──────── Source material

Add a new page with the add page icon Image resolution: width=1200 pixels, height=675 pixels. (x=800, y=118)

────────────────
──────── Source material

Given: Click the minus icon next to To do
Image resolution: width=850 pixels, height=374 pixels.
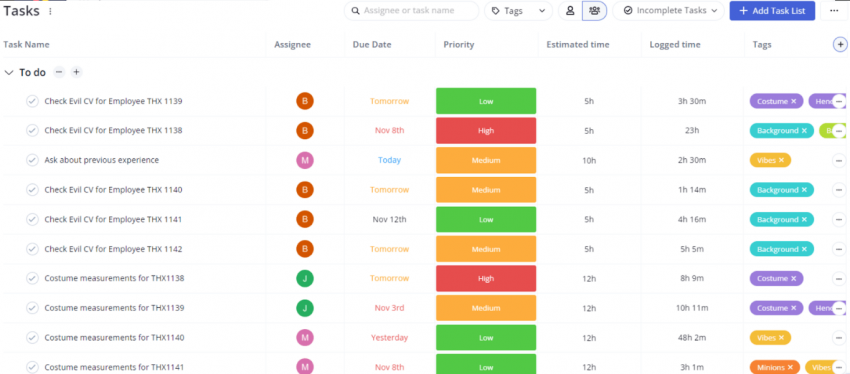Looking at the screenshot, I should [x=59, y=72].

────────────────
──────── Source material

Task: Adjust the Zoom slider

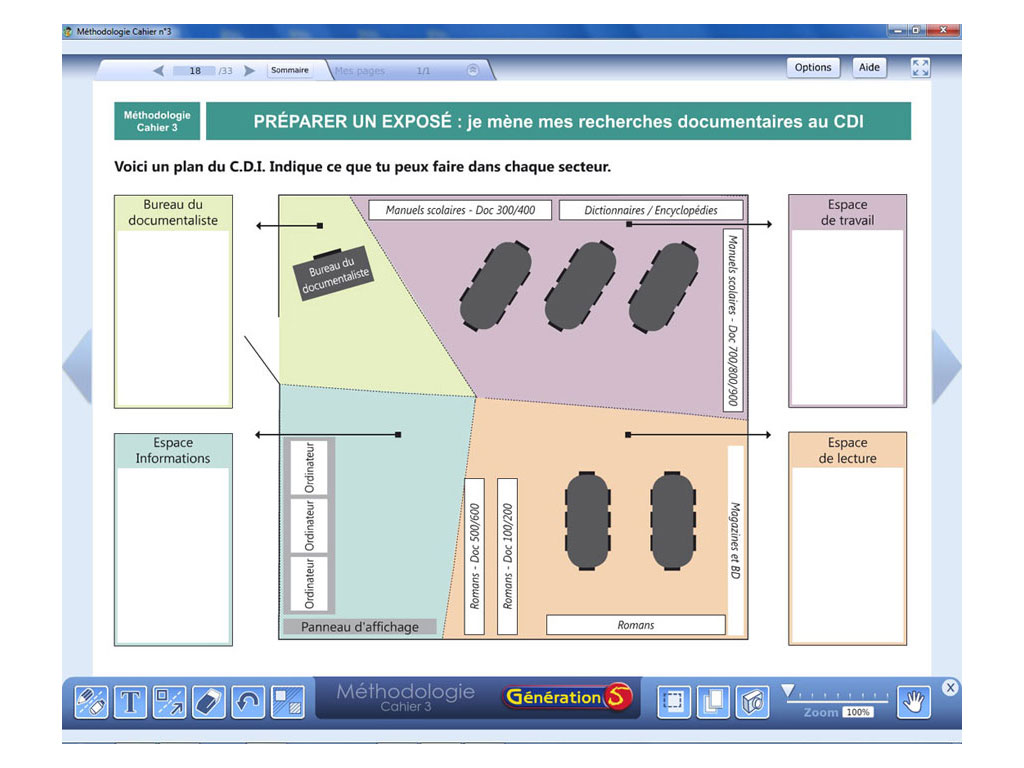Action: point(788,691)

────────────────

→ Exercise brief
Which lines in the records above include the word "icon"? Copy them out.

→ Reply
Add a new page with the add page icon Image resolution: width=1200 pixels, height=675 pixels. (x=800, y=118)
Given: Click the minus icon next to To do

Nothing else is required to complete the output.